Compilation album by Bread
- Released: 1977
- Genre: Soft rock
- Label: Elektra

Alternative cover / title
- 1985 U.S. release, Anthology of Bread

= The Sound of Bread =

1977 compilation album by Bread

The Sound of Bread, Their 20 Finest Songs is a compilation album by American soft rock band, Bread, released in November 1977 by Elektra Records in the UK. It reached Number 1 on the UK Album Chart. The album was issued in the US in 1985 as Anthology of Bread.

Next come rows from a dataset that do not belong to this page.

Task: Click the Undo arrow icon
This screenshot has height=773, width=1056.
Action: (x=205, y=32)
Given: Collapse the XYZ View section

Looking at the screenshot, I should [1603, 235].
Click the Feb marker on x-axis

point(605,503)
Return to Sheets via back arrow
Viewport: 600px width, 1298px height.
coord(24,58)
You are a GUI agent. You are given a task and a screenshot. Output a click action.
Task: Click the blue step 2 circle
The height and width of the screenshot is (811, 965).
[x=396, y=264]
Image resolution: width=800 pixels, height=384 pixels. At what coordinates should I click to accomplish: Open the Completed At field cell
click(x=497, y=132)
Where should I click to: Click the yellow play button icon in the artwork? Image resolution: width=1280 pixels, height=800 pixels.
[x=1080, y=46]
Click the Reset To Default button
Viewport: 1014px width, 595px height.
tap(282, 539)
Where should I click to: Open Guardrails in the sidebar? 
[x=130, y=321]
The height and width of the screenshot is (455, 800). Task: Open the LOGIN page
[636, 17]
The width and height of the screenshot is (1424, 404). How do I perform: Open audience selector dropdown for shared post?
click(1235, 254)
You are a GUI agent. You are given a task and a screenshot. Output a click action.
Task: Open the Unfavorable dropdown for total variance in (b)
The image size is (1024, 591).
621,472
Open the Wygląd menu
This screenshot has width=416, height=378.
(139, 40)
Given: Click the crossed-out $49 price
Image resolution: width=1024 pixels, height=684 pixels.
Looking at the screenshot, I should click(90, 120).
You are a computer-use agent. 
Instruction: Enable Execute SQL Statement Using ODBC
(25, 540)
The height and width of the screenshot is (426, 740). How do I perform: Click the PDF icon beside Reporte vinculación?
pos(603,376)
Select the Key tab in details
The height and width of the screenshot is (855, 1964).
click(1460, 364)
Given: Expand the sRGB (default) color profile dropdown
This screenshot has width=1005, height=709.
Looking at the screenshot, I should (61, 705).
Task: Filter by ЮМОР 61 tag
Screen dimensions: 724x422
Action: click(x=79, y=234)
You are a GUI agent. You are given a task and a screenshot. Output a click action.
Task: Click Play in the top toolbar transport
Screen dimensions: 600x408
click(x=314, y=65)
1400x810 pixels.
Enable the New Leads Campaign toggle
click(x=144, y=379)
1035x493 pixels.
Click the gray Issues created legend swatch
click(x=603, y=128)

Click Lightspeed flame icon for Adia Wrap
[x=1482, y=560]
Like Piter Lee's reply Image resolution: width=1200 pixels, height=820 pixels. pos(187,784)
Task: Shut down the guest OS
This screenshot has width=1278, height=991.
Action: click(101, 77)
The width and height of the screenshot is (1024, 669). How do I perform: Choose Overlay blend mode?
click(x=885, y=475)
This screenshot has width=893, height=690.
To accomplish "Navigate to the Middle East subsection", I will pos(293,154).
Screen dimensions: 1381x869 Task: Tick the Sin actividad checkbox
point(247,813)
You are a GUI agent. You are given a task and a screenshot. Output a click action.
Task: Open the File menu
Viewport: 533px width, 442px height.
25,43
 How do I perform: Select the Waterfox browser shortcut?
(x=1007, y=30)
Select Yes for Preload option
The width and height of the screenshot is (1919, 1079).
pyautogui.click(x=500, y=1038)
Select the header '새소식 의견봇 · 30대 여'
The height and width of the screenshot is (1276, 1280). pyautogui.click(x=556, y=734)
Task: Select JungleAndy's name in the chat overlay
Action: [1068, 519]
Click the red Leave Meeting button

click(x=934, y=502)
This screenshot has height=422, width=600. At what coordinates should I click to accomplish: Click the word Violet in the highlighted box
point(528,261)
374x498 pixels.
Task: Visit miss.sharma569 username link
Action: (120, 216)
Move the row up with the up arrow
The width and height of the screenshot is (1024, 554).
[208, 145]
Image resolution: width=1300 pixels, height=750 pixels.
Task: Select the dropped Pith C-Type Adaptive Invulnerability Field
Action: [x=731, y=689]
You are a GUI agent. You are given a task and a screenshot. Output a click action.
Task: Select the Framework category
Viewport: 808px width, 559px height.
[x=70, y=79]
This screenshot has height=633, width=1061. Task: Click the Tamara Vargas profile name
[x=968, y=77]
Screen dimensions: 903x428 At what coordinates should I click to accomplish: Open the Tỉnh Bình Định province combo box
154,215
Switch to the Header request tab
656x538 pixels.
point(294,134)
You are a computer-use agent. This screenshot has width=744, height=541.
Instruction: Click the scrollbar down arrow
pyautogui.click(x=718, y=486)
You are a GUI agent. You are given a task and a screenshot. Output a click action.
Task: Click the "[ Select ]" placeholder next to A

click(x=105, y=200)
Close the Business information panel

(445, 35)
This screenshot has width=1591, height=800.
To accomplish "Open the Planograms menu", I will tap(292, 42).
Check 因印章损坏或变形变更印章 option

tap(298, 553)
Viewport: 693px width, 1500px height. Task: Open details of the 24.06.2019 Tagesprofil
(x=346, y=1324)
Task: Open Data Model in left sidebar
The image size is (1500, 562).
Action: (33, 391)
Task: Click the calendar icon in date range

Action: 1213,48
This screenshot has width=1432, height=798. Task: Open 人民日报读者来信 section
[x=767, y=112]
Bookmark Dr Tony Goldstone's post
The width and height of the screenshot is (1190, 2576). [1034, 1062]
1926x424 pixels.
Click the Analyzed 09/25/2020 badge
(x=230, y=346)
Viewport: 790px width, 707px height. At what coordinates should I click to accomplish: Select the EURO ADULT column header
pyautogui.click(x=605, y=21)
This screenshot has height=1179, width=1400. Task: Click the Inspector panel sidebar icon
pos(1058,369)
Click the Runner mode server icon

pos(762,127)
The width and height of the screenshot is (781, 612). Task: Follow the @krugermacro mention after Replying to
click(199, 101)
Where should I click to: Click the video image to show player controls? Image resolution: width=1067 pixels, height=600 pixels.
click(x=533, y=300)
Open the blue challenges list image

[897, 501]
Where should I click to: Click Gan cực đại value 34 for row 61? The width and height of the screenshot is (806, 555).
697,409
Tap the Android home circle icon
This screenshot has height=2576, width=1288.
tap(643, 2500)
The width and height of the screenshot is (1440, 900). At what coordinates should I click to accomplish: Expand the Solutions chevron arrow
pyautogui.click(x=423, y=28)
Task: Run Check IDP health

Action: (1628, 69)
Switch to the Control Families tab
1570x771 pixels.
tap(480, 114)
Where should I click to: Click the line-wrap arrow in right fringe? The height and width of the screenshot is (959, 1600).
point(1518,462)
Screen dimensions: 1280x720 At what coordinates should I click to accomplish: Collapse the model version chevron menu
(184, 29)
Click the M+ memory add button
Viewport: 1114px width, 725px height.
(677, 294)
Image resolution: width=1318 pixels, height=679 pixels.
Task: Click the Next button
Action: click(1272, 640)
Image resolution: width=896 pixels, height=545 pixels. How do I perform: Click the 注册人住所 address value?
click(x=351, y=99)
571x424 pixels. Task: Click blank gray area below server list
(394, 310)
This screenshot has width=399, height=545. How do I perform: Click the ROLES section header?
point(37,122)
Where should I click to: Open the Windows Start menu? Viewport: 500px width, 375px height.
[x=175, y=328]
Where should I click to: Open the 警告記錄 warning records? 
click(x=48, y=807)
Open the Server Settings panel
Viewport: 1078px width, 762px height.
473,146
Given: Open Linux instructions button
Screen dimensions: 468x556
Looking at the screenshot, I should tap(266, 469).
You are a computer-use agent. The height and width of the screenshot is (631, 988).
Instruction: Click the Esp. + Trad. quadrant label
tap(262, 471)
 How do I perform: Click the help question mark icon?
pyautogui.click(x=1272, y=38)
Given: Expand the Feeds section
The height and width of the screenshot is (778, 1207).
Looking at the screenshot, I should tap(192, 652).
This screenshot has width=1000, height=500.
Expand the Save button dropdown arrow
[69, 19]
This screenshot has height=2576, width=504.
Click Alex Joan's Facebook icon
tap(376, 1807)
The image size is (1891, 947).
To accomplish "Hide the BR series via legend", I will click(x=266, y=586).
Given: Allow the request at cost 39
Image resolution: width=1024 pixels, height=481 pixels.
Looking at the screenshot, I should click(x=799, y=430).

The Sound of Bread, Their 16 Finest Songs is a different Bread compilation album released in 1982 in the US by K-tel.

==Track listing==
===The Sound of Bread, Their 20 Finest Songs / Anthology of Bread===
LP side A:
1. "Make It with You"
2. "Dismal Day"
3. "London Bridge"
4. "Any Way You Want Me"
5. "Look What You've Done"
6. "It Don't Matter to Me"
7. "The Last Time"
8. "Let Your Love Go"
9. "Truckin'"
10. "If"
LP side B:
1. "Baby I'm-a Want You"
2. "Everything I Own"
3. "Down on My Knees"
4. "Just Like Yesterday" (...Their 20 Finest Songs) or "Aubrey" (Anthology...)
5. "Diary"
6. "Sweet Surrender"
7. "The Guitar Man"
8. "Fancy Dancer"
9. "She's the Only One"
10. "Lost Without Your Love"

===The Sound of Bread, Their 16 Finest Songs===
LP side A:
1. "Make It with You"
2. "The Guitar Man"
3. "Been Too Long on the Road"
4. "London Bridge"
5. "It Don't Matter to Me"
6. "Let Your Love Go"
7. "If"
8. "Mother Freedom"
LP side B:
1. "Baby I'm-a Want You"
2. "Everything I Own"
3. "Aubrey"
4. "Diary"
5. "He's a Good Lad"
6. "Sweet Surrender"
7. "Dismal Day"
8. "Lost Without Your Love"

==Charts==

===Weekly charts===

| Chart (1977–78) | Peak position |
|---|---|
| Australian Albums (Kent Music Report) | 28 |
| Dutch Albums (Album Top 100) | 26 |
| New Zealand Albums (RMNZ) | 2 |
| UK Albums (OCC) | 1 |

===Year-end charts===

| Chart (1977) | Position |
|---|---|
| New Zealand Albums (RMNZ) | 5 |
| UK Albums (OCC) | 7 |

==Certifications and sales==

| Region | Certification | Certified units/sales |
| United Kingdom (BPI) | Platinum | 300,000^{^} |
^{^} Shipments figures based on certification alone.